The advantage to NetNewsWire is that it is laid out very nicely. It is also self-contained. One of the advantages of Bloglines is the public nature of the linking. You can easily share the links that you like.

I still can get overwhelmed by the number of sites that I "keep up" with. Here is an interesting blog post on that very subject. It didn't work for me, but your mileage may vary. RSS certainly can help you take control over the shear number of web information inputs that you want to follow.

Educationally, RSS would allow you to easily pull in the updates from students who were blogging (think of it as an easy way to "collect" papers).

Tuesday, April 22, 2008

23 Things Part 3

Blogs can be mighty useful. As a middle school principal, I have my teachers "turn in" their weekly team meeting logs in a blog. This saves some trees, saves me carrying notebooks home over the weekend, prevents "lost" notebooks, and makes it so that teachers can update their logs at any time. It also provides the teachers opportunities to quickly search their logs. Plus, several teachers can view the logs at once from different places.
Obviously, I have very strict constraints on who can see the blogs.

Some of my teachers use blogs for the kids. The teachers tell me that its faster to input the homework in the blog than to check a bunch of planners. This also allows for parents to know exactly what the homework is.

Blogs can also be used for Professional Development.

Good stuff.

23 Things

Welcome to the reinvigoration of the blog! This will become the home of a new project that I'm participating in to help teachers understand Web 2.0. The idea behind 23 Things is as follows:

Wayne RESA’s 23 Things is based on The Learning 2.0 program originally designed by Helene Blowers, Technology Director, Public Library of Charlotte & Mecklenburg County, and has been modified for use by Wayne RESA. The original program is loosely based upon Stephen Abram’s article, 43 Things I (or You) might want to do this year (Information Outlook - Feb 2006) and the website 43Things.

This online program was built using freely available Web 2.0 technologies that include:
Blogger, Flickr, YouTube, Wikispaces, and Bloglines.

So why am I participating in 23 Things? Easy, I want to understand how I can best help my students learn. I feel pretty comfortable with technology (I run a weekly podcast with an award winning RESA educator (Shawn McGirr) with an accompanying web site: I think I posted my first web site in 1998. However, I still feel as though I have much to learn. I want to be part of the conversation. Part of Thing 1 was Pay Attention.

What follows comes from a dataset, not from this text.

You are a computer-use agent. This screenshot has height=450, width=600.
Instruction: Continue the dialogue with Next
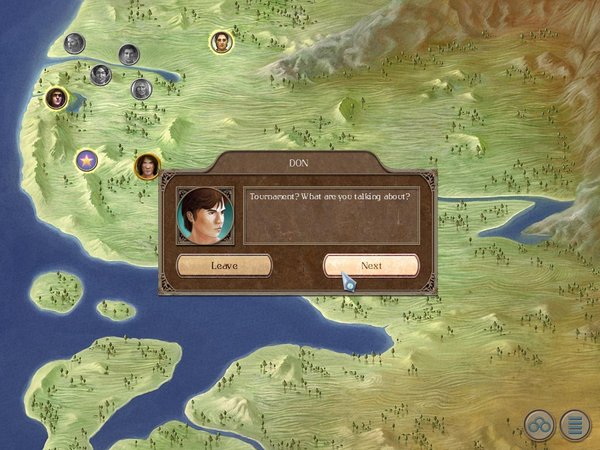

This is a presentation that has been somewhat controversial. Some educators have taken it as an assault on their teaching and what they are doing. I found that an unexpected reaction. I think the video is a great opportunity for discussion. Facts are great but they are only a beginning. Context is important. The question becomes, what is the context for lots of the facts brought forward?
How do we frame the conversation about how students are different (or not)? We also have to be careful of the "good ole days syndrome".